«Qui Mosca, vi parla Piergiorgio Branzi» (FOTO)
FIRENZE – «Qui Mosca, vi parla Piergiorgio Branzi». Negli anni ’60 milioni di italiani hanno sentito questo annuncio alla radio e alla televisione, all’inizio di un servizio giornalistico dalla capitale della (ora ex) Unione Sovietica. Dove la Rai in quel tempo ebbe, unica emittente dell’Europa occidentale, la possibilità di avere un corrispondente fisso. Lo ha ricordato proprio il diretto interessato, ospite mercoledì 13 novembre ad una conviviale del Rotary Club Firenze Nord.
Piergiorgio Branzi, fiorentinissimo – intervistato da Stefano Fabbri già capo redattore dell’Ansa di Firenze – conserva il piglio di un tempo nel raccontare le sue esperienze di testimone sul campo di alcuni degli anni cruciali del mondo nel dopoguerra: la caduta di Kruscev e l’inizio dell’era Breznev.
Branzi (classe 1928 inossidabile) ha portato da Roma un inatteso regalo agli ospiti della serata del Rotary Firenze Nord. Fa proiettare un prezioso reportage che realizzò lui stesso sulla quotidianità moscovita, dove, con ironia tutta toscana, inizia raccontando come uno dei più consueti gesti al mattino fosse quello di «bruciare il giornale la Pravda». Sì, proprio la Pravda, l’organo ufficiale del Pcus. «È l’unico modo, del tutto lecito – commenta Branzi durante il suo servizio – per poter scaldare le serrature delle auto ghiacciate e aprire gli sportelli». Poi aggiunge: «Bisogna sempre pulire la macchina prima di partire. È proibito circolare con l’auto sporca di neve o solo di polvere. Cosa non facilissima considerato che le vetture vengono lasciate in sosta solo all’aperto. Chi contravviene va incontro ad una sicura multa da 1 rublo da parte di qualche solerte vigile al primo angolo di strada».
Tra le immagini che scorrono nel reportage per la c’è anche la lunga fila di moscoviti e non, fermi sotto la neve in attesa di visitare il mausoleo di Lenin sulla piazza Rossa. Accompagnate anche da quelle di tanti cittadini che non vogliono perdersi un tuffo e una nuotata nella Moldava piena di lastroni di ghiaccio. Tutte riprese fatte dallo stesso Branzi. «Far vedere Mosca con gli occhi di un occidentale – commenta sorridendo – era forse meglio che affidarsi ad un cineoperatore del luogo».
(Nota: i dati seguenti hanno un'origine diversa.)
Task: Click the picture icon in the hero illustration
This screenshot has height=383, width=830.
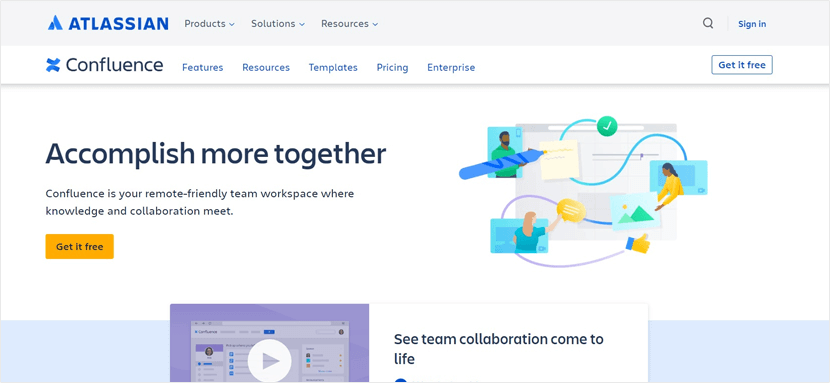Action: pyautogui.click(x=635, y=212)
Dopo 4 anni, siamo nel 1966, la famiglia Branzi lascia Mosca. Il viaggio di rientro verso l’Italia si svolge in auto, attraverso la Finlandia. L’arrivo al confine dell’Urss avviene nel buio della notte, un quarto d’ora prima di mezzanotte. Un sottufficiale arrabbiato chiede se «è questa l’ora d’arrivare». «Mi stava aspettando con impazienza – racconta – perché doveva chiudere il confine: la seconda potenza del mondo era in attesa che il signor Branzi e signora uscissero per chiudere la porta». Alle loro spalle si chiude un cancello di legno.
Branzi non tornerà più a Mosca. «Mai nessuna nostalgia?» gli chiede il presidente del Rotary Firenze Nord Sandro Addario, al termine della serata. Branzi si ferma, misura il pensiero e le parole. «No. Capitolo chiuso». Già, proprio come le attrazioni fatali che non si dimenticano mai.